- EXERCISE BRIEF
Filter the listing below and keep only the lines that contain the string "screenshot". Reproduce each matching line unchanged.

- DATASET CONTENT

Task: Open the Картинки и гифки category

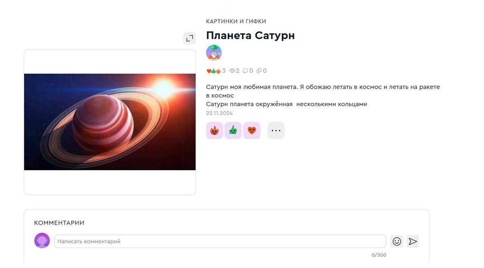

---

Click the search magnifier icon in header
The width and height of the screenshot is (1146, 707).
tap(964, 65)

==

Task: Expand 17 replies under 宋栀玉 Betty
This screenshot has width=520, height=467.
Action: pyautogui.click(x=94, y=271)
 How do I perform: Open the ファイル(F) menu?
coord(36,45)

- COMPLETE OUTPUT
The width and height of the screenshot is (1146, 707).
This screenshot has width=520, height=467.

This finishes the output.